Our plan is to add a column to our fact table the holds purge date. The ETL process will look at only those fact rows that have a null in the purge date when it processes updates and inserts from the order table. We will also run a periodic job that reads the PurgeTable and marks orders as having been purged by setting the purge date in the fact to the value found in the source table.


My question is does this follow know standards? It seems pretty straight forward to me but I would appreciate input from you guys. Also, can either of you point me in the direction of a documented standard or best practice for dealing with retaining purged data in a data warehouse?

Thanks,
Thom
 
The procedure you describe is adequate, however....

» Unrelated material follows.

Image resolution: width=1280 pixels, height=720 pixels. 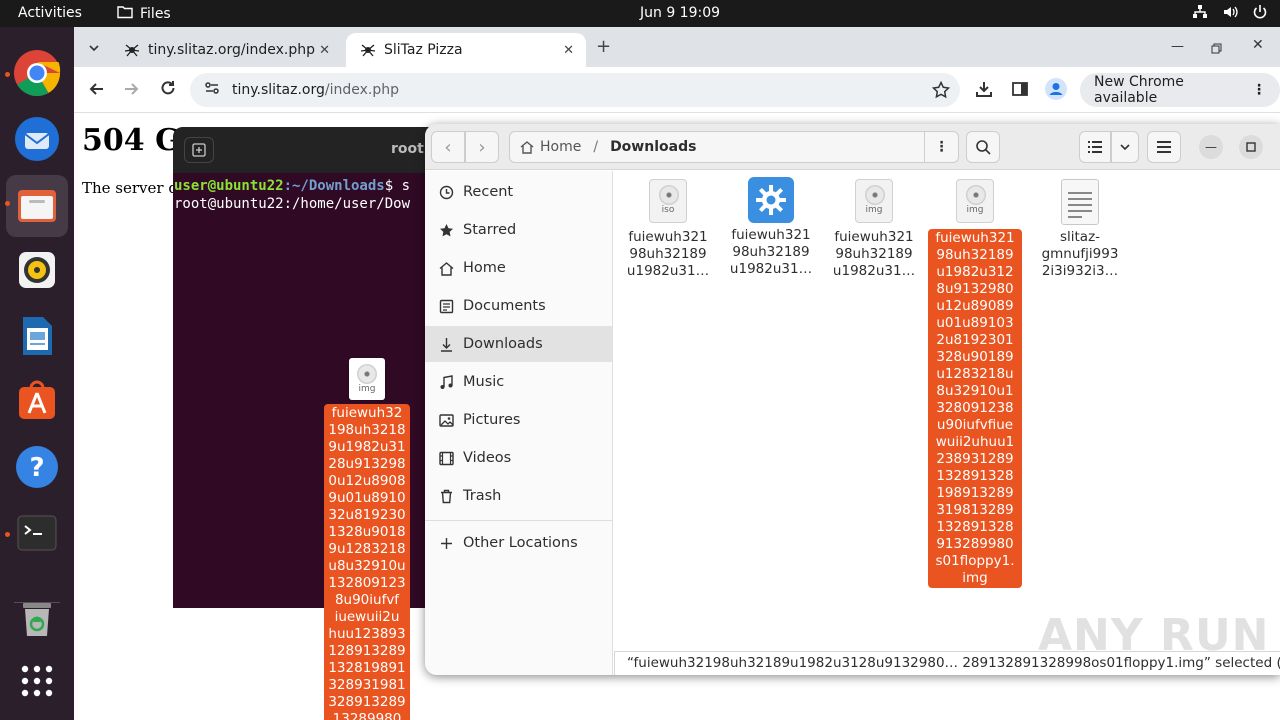 I want to click on address-bar: tiny.slitaz.org/index.php, so click(x=575, y=90).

The way to avoid these issues is to have a specific warehouse key generated for each incoming row, referred to as a surrogate or synthetic key. This warehouse key becomes the primary key on the table and provides uniqueness. The natural key would then be the order number concatonated with the purge date.

In general, it is a bad warehouse practice to rely on external systems to provide your primary keys, including those generated by the government such as SSN or EIN.

-------------------------
The trouble with doing something right the first time is that noboby appreciates how difficult it was.
- Steven Wright
 
I totally agree with the concept of using surrogate keys (SKs). We use them exclusively but only on the dimensional side. In the facts, we combine the SKs to make up the primary key (PK). We never, ever use natural keys as primary keys on the warehouse. I guess I didn't make that clear. It is so ingrained in me that I forgot to specify it.

However, in both facts and dimensions, we need a natural key value for linking back to the source systems to faciliate updates. On a dimensional level, we store the natural key and either update the dimensional row or add a new row based upon our slowly changing dimension rules for the given dimension.

For facts, we generally store a degenerative dimensional value that contains the natural key value to the source system for update purposes.

 
Since you are storing the attribute as a degenerate key in the fact table (and assume you want this change to involve the least amount of work), adding a date of purge will serve your purpose which is to be able to see the history of an order by constraining on dates >= the first date posted to the fact table and <= the purge date. In this scenario I default the purge date to the largest date your DBMS of choice will handle to represent not purged. I fell using the null will make the comparitive predicate more complicated.

The other way to do it is to create a mini dimension for order and add the purge data as an attribute but that would result in a lot of additional re-work.

not an industry standard but a defacto standard approach in most shops I have been in.